Approché pour raison d’enquête, ce pasteur m’a encore surpris. Après lui avoir exposé mon vrai-faux problème, il me demande d’apporter une bouteille d’huile et une offrande. Sans offrande, pas de prière. Au coin, j’achète ma petite bouteille d’huile d’olive mais sa réaction est étrange: «La seule huile qui est efficace est ‘Goya’, pas cette marque». Exit, ce temps où il suffisait de dire à une montagne: ôtes-toi de là, désormais il faut l’huile, l’eau, le sel, la photo du pasteur, son papier mouchoir, s’asseoir sur sa chaise -ou plutôt son trône-… pour expérimenter le miracle 4G.

Huile, bouche-à-bouche, exorcisme physico-spirituel, traitements inhumains pour chasser la sorcellerie, miracle-money, … ces pratiques sont nombreuses à Kinshasa, tout cela sous le sceau de la révélation. En 2020, la Bible semble dépassée et une mise à jour nécessaire pour introduire toutes les dérives de l’église kinoisérienne. Ces pratiques sont toujours accompagnées de la pécune. Sans argent, Dieu n’est diligent. Les miracles ses vendent, les bénédictions s’achètent. Autre pratique exaspérante, les offrandes nominatives. Dans certaines églises, les fidèles sont appelés à offrir par poids financier. D’abord ceux qui ont des millions, ensuite les milliers, puis les centaines, et enfin la masse. Pire, certains usent de mensonge pour convaincre. «Dieu m’a convaincu de bénir ceux qui vont lui offrir 100$ et plus», ai-je entendu un jour dans une église où j’étais invité. Après qu’il ait remarqué le nombre réduit des répondants, il est allé en descendant jusqu’à bénir tout le monde. Ma question est toute simple: «Dieu ne savait-il pas que les gens ne réagirait pas à cette somme ou a-t-il usé de miséricorde?». Je crois carrément que cet officiant a menti au nom de Dieu. Heureusement que le Dieu de la Bible n’est plus aussi rigoureux comme au temps de Noé et de Lot.
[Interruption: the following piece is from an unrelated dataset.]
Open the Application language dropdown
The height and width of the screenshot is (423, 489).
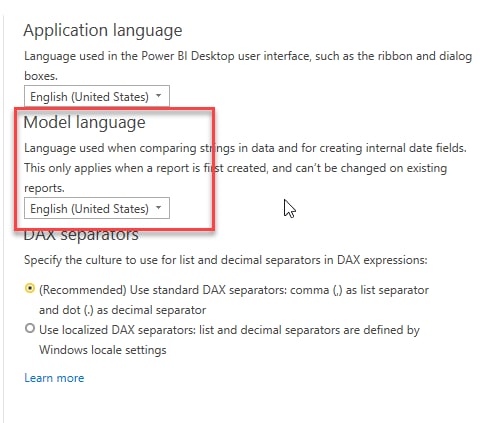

Il use de bonté et de patience, mais n’en abusons pas.

A relire
Vive la rentrée

A lire prochainement
– Onction sexuellement transmissible
– Dieu m’a dit, cette fuite des responsabilités
– Daddy, HD, SD, Coordon, … ces titres tendances
– L’église m’a rendu athée
– L’Etat, les églises et la jungle

PS

  • Cette série n’est pas une guerre contre les églises. Elle s’inscrit dans le souci de dire ce que certains font dans le secret
  • Cette série ne concerne pas toutes les églises de Kinshasa qui, pour une bonne partie, ont de bonnes pratiques.